The exercise: Return the part of the Copper Harbor travel account that begins at the words "As we were driving" and ends after "cold to think???", copied word for word.
-- begin Selection --
Copper Harbor, MI
October 6, 2016
When we began this journey over a month ago, our original purpose was to travel to Copper Harbor so that Patti could visit her mothers’ graveside and meet up with her daughter and a few of her siblings… to share in this experience. Our long journey began in Cody, WY making the long trek to Copper Harbor, Michigan. At long last, here we are… Patti had timed this event for my photographic pleasure, to capture the fall colors. Thanks Patti!
We journeyed through Wyoming, Montana, North Dakota, Minnesota, Wisconsin, and into Michigan. We saw some marvelous country, most of which I had not seen before and some that Patti had not traveled into, as well. Yes, we racked up some miles (nearly 3K)!
Copper Harbor is in the Upper Peninsula of Michigan, on Lake Superior, the biggest of the Great Lakes and is just below Canada. In the Upper Peninsula locals are called ‘Yoopers’ and refer to themselves as such.
The drive from Ontonagon was a two-hour adventure through some of the best color we had seen in our search for fall festive displays. The only problem was, there was nary a place to pull over and snap some pictures of these magnificent displays. A video camera attached to the hood of the truck would have been the best way to capture the canopy of colors along the road: but alas, this blog is not set up for videos.
As we were driving along through the massive color scheme, we came upon this huge, towering, vertical sign… being curious we stopped. The sign looked like a thermometer, but alas, it was not. It was a record snowfall ruler – 390.4 inches of snow that fell during the winter of 1978-79! NOW THAT’S A LOT OF SNOW!!! We got cold just standing beside the ruler. One picture is worth a thousand words…
After marveling at this ‘ruler’ we came upon a small town by the name of Phoenix – either we were not as far north and east as we thought: or they couldn’t think of any new names for their towns. Too cold to think???
Arriving in Houghton, MI, the halfway point in our destination, we had to cross Portage Lake, which separates Houghton from Hancock. The Portage Lift Bridge connects Houghton and Hancock via the Portage Lift Bridge: the world’s heaviest and widest double-decked vertical lift bridge. Its center span “lifts” to provide 100 feet of clearance for ships. After rail traffic was discontinued in the local county of Keweenaw (Ke-wee-naw), then the lower deck became the preferred method to accommodate snowmobile traffic in the winter. This is the only land-based link between the north and south section of the Keweenaw Peninsula, and is crucial. As luck would have it… a small ship needed to pass under the lift bridge, so we were able to see it ‘lift’ to accommodate the ship. Personally, from our vantage point, it looked like the small ship could have passed without raising the bridge, oh well, safety first. We wondered if there was a fee to lift the bridge and back up all the traffic that travels over the bridge.
-- end Selection --
-- begin Data shown --
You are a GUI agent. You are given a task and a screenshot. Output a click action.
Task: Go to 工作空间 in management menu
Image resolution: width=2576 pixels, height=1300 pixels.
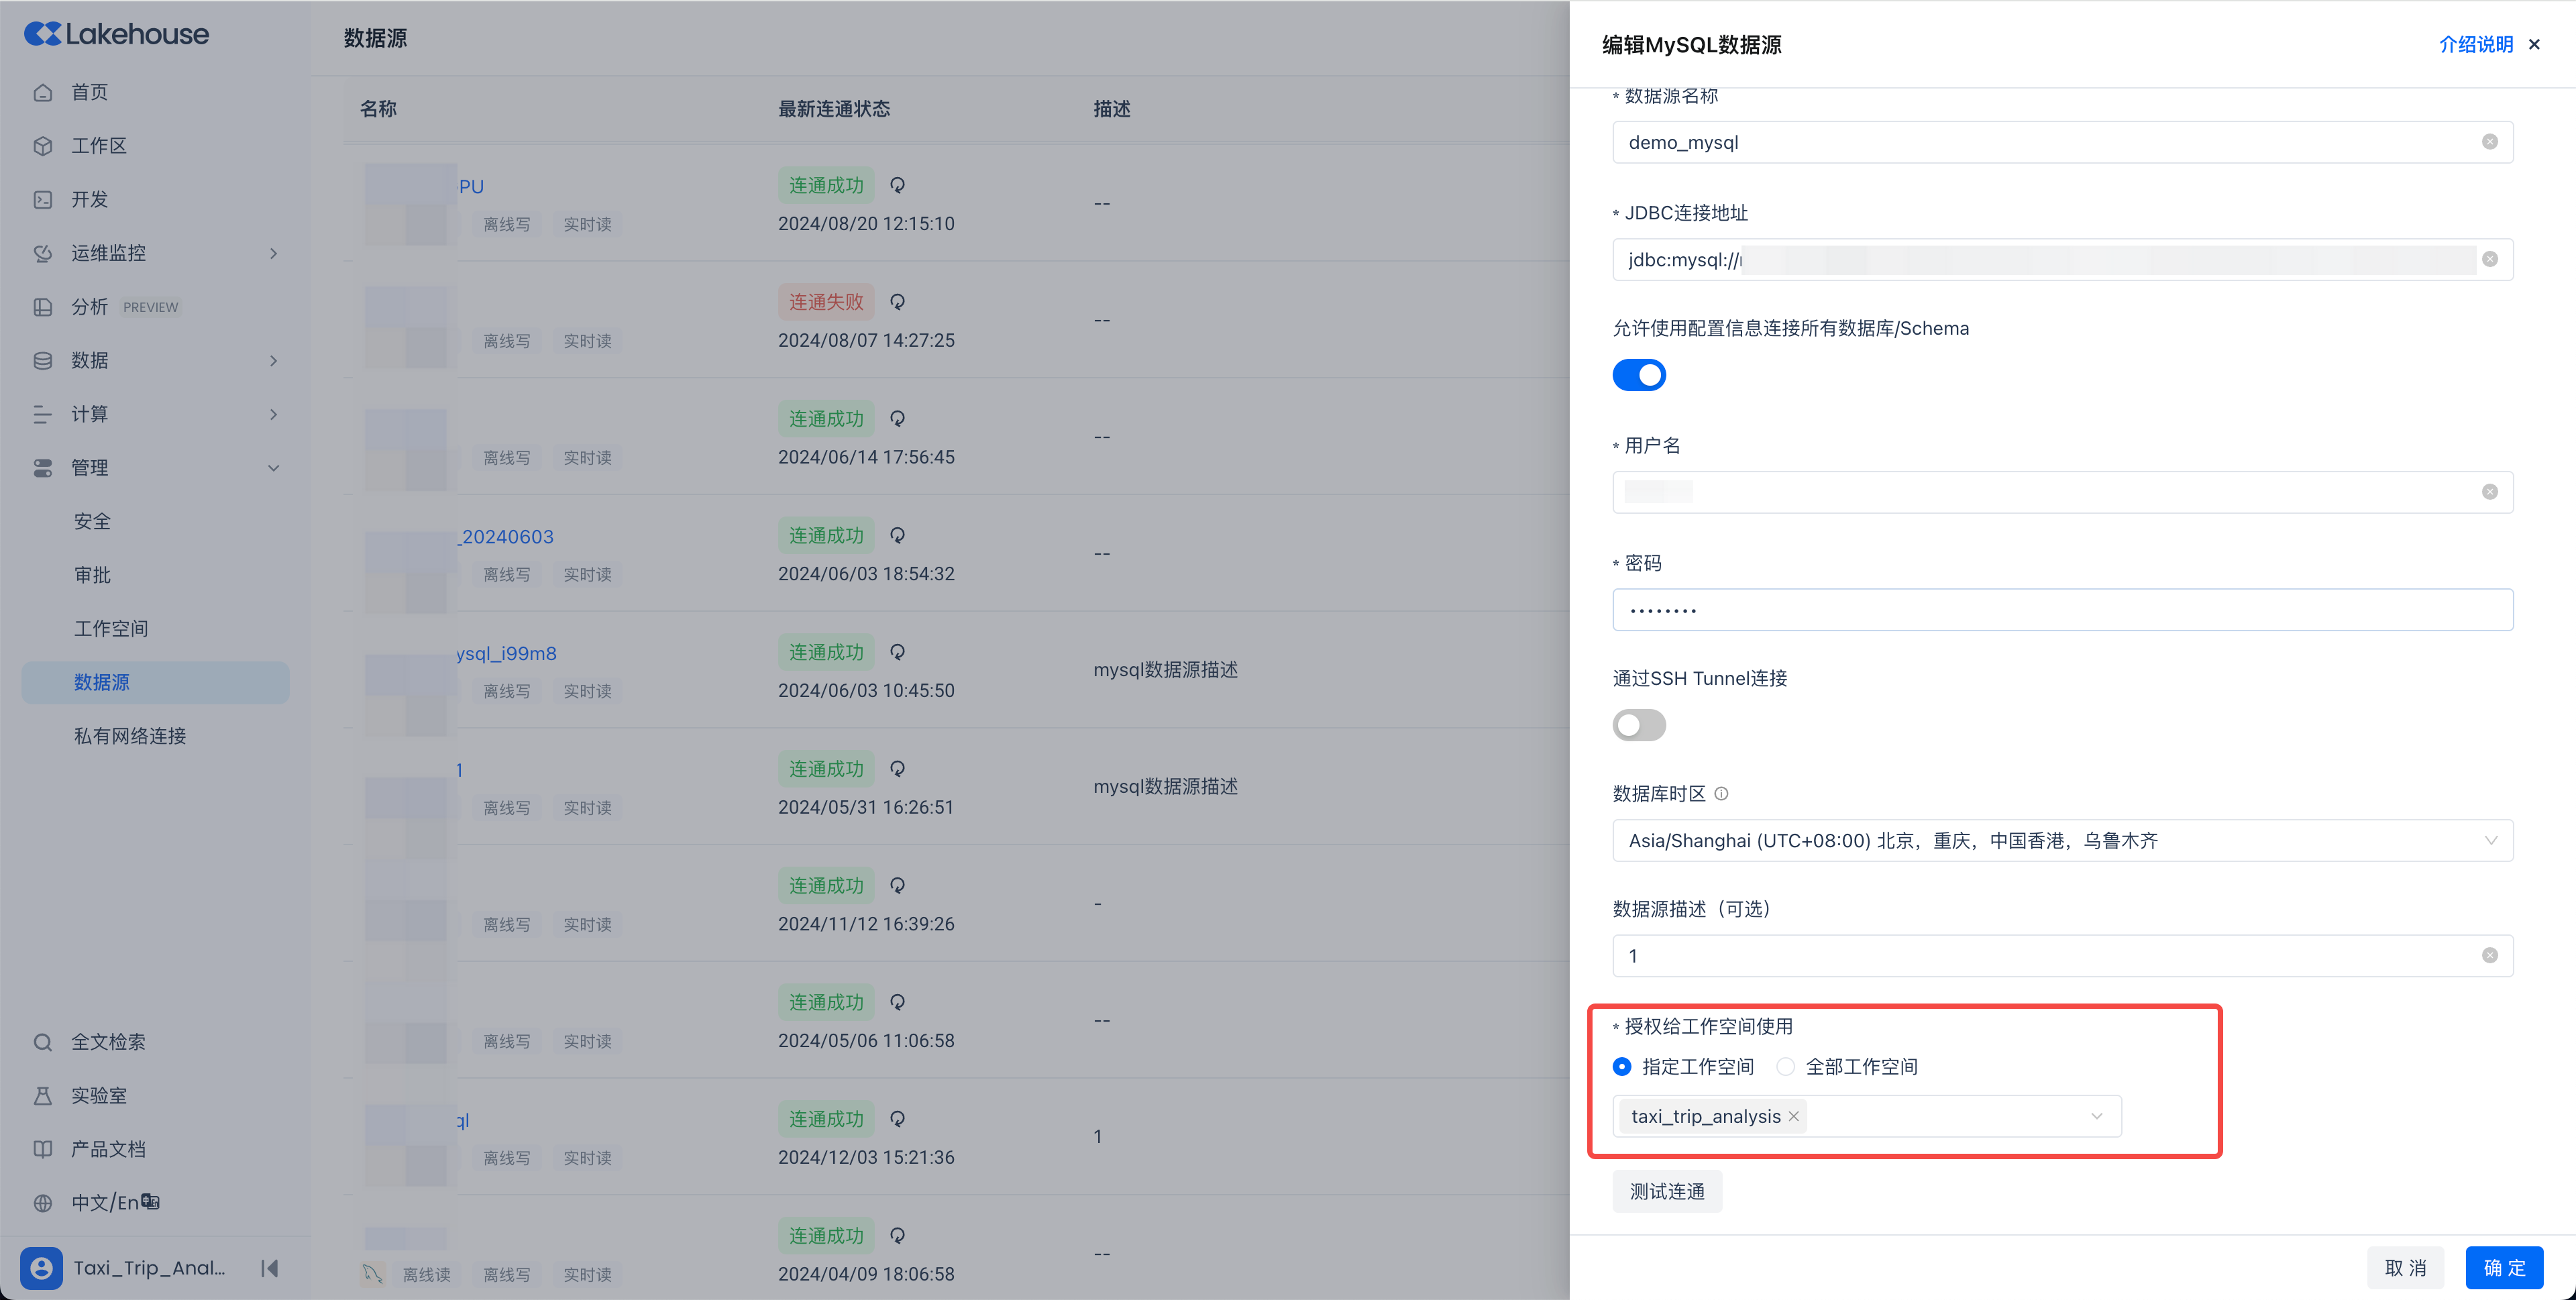pyautogui.click(x=111, y=629)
-- end Data shown --
Task result:
As we were driving along through the massive color scheme, we came upon this huge, towering, vertical sign… being curious we stopped. The sign looked like a thermometer, but alas, it was not. It was a record snowfall ruler – 390.4 inches of snow that fell during the winter of 1978-79! NOW THAT’S A LOT OF SNOW!!! We got cold just standing beside the ruler. One picture is worth a thousand words…
After marveling at this ‘ruler’ we came upon a small town by the name of Phoenix – either we were not as far north and east as we thought: or they couldn’t think of any new names for their towns. Too cold to think???